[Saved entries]
....................

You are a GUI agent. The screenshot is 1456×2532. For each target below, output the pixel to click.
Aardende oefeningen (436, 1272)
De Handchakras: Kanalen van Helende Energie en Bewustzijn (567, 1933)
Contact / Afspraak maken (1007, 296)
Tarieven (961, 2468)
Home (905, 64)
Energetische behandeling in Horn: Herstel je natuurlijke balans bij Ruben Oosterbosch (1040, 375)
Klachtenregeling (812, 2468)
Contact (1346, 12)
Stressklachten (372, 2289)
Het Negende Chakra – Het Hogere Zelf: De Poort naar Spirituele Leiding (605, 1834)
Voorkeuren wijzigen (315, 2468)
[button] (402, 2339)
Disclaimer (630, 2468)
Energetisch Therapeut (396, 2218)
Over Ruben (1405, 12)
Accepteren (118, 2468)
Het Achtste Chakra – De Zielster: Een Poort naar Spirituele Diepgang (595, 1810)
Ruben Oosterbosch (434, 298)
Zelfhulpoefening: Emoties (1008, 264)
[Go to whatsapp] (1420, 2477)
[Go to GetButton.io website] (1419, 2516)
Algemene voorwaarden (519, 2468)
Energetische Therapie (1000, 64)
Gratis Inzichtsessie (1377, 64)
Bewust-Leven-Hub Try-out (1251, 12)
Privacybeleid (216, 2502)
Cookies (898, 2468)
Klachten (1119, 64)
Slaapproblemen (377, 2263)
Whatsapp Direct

....................

## Activity
All lines from the one containing "Accepteren (118, 2468)" through the end of the records, both ends included, are to be quoted exactly; please add nothing else.

## Answer area
Accepteren (118, 2468)
Het Achtste Chakra – De Zielster: Een Poort naar Spirituele Diepgang (595, 1810)
Ruben Oosterbosch (434, 298)
Zelfhulpoefening: Emoties (1008, 264)
[Go to whatsapp] (1420, 2477)
[Go to GetButton.io website] (1419, 2516)
Algemene voorwaarden (519, 2468)
Energetische Therapie (1000, 64)
Gratis Inzichtsessie (1377, 64)
Bewust-Leven-Hub Try-out (1251, 12)
Privacybeleid (216, 2502)
Cookies (898, 2468)
Klachten (1119, 64)
Slaapproblemen (377, 2263)
Whatsapp Direct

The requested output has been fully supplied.